2. Besondere Gründe, die der Beiordnung eines Rechtsanwalts nach § 11 a Abs. 2 ArbGG entgegenstehen, können vorliegen, wenn ein Rechtsstreit in rechtlicher und tatsächlicher Hinsicht sehr einfach gelagert ist. Die den Antrag stellende Partei darf offensichtlich keine Schwierigkeiten haben, ihre Interessen im Prozess ohne die Mitwirkung eines Rechtsanwalts sinnvoll wahrzunehmen. Hierunter fällt die Klage auf Erteilung eines Zeugnisses jedenfalls bis zur Durchführung des Gütetermins. Der bedürftigen Partei kann es zumutbar sein, den Gütetermin ohne Vertretung durch einen Rechtsanwalt wahrzunehmen, um abzuwarten, ob die beklagte Partei Einwendungen gegen den geltend machten Anspruch erhebt.
Normenkette
ZPO § 114; ArbGG § 11a
Verfahrensgang
ArbG Bonn (Beschluss vom 15.04.2008; Aktenzeichen 3 Ca 501/08) |
Tenor
1. Die sofortige Beschwerde des Klägers gegen den Beschluss des Arbeitsgerichts Bonn vom 15.04.2008 – 3 Ca 501/08 – wird kostenpflichtig zurückgewiesen.
2. Die Rechtsbeschwerde wird nicht zugelassen.
Tatbestand
I.
Der Kläger war bei der Beklagten seit dem 9. Mai 2006 als Vertriebsassistent tätig.

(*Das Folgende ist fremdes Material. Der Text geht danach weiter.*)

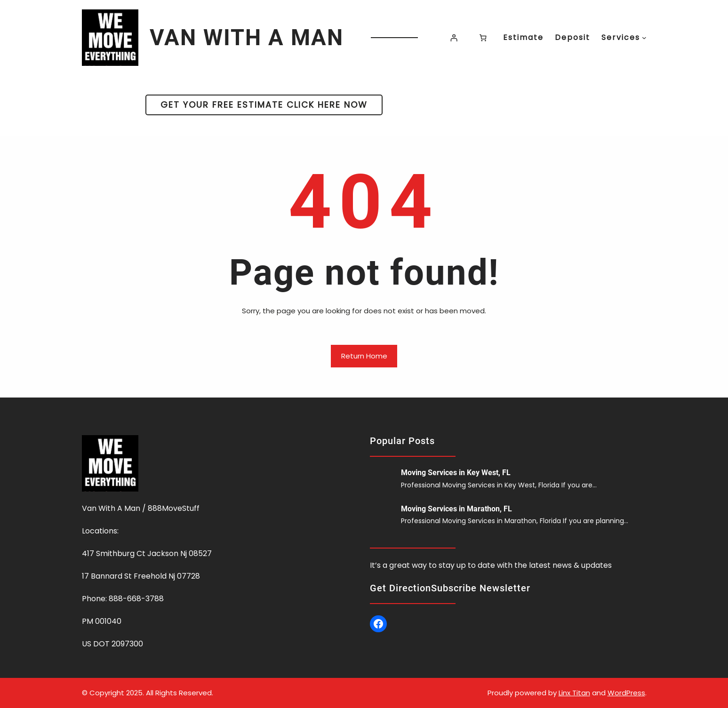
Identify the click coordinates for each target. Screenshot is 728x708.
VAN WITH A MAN (247, 38)
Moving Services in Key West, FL (456, 472)
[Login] (454, 38)
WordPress (626, 692)
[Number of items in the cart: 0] (483, 38)
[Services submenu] (644, 38)
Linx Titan (574, 692)
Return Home (364, 356)
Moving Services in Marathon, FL (456, 509)
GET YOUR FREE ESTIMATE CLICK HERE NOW (264, 104)
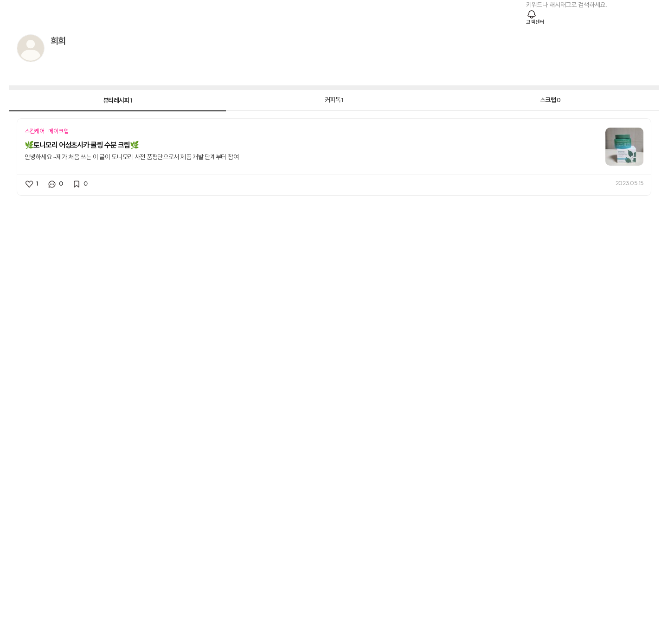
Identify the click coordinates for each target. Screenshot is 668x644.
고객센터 (535, 22)
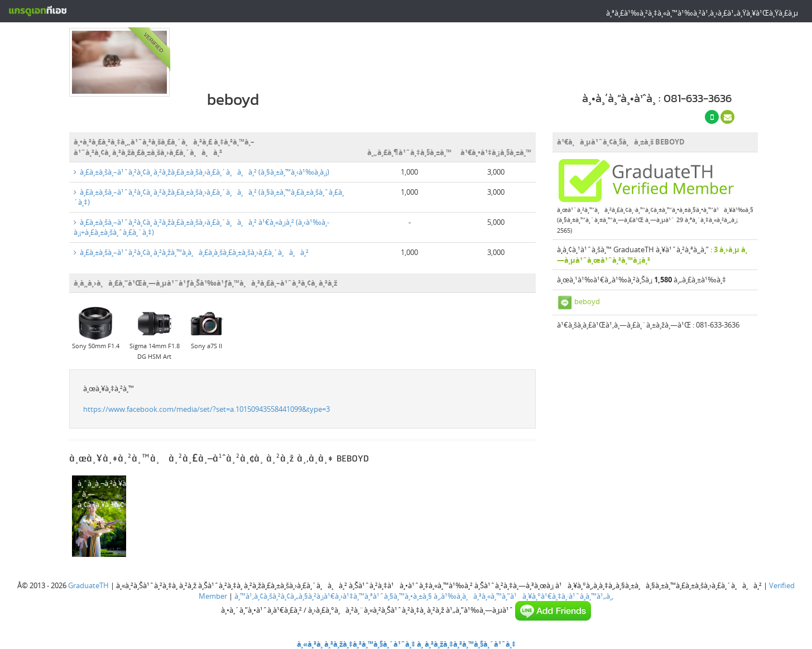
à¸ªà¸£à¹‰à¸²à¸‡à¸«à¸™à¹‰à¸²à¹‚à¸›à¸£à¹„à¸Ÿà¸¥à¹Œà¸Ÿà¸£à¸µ (702, 13)
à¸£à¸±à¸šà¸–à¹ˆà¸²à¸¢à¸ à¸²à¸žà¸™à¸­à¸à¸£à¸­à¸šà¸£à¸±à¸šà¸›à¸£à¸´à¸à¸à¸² (191, 252)
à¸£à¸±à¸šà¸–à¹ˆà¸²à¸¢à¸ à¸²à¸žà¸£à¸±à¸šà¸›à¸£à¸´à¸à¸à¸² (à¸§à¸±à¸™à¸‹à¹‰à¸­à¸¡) (201, 172)
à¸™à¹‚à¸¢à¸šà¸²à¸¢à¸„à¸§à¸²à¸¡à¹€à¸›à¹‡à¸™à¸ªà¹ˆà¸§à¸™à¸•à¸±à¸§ (333, 596)
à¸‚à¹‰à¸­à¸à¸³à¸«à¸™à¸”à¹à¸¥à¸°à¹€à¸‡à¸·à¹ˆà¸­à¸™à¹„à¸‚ (523, 596)
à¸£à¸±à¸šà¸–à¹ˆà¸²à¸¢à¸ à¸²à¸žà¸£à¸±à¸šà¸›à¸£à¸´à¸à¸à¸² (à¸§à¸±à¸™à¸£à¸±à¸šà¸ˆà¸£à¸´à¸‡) (209, 197)
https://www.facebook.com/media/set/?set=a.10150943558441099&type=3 (206, 409)
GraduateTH (88, 585)
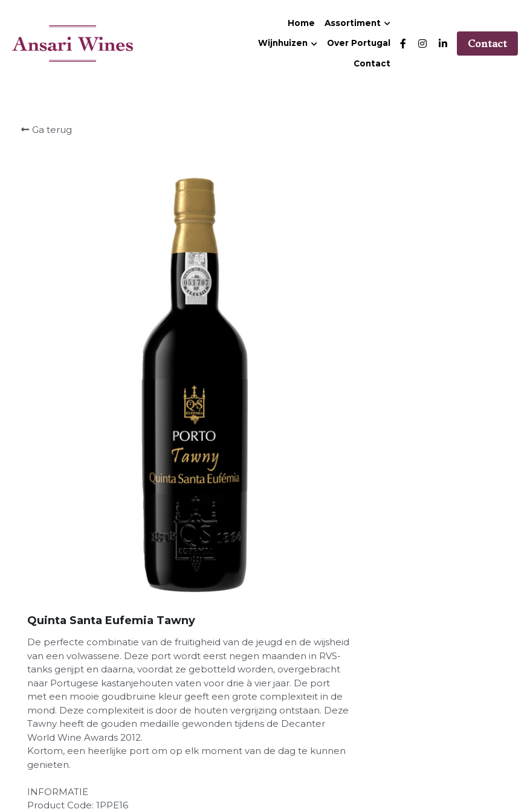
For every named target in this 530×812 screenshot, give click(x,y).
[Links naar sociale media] (403, 44)
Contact (487, 44)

Die Beklagte kündigte das Arbeitsverhältnis mit Schreiben vom 21. Januar 2008 zum 29. Februar 2008. Hiergegen erhob der Kläger Klage vor dem Arbeitsgericht Bonn (3 Ca 370/08). Mit Schriftsatz vom 11. März 2008 teilte die Beklagte mit, dass sich die Parteien auf eine Beendigung des Arbeitsverhältnisses zum 29. Februar 2008 gegen Zahlung einer Abfindung in Höhe von 1.950 Euro brutto verständigt hätten. Das Arbeitsgericht stellte am 1. April 2008 das Zustandekommen eines entsprechenden Vergleiches fest. Eine Regelung zum Zeugnisanspruch des Klägers enthält der Vergleich nicht.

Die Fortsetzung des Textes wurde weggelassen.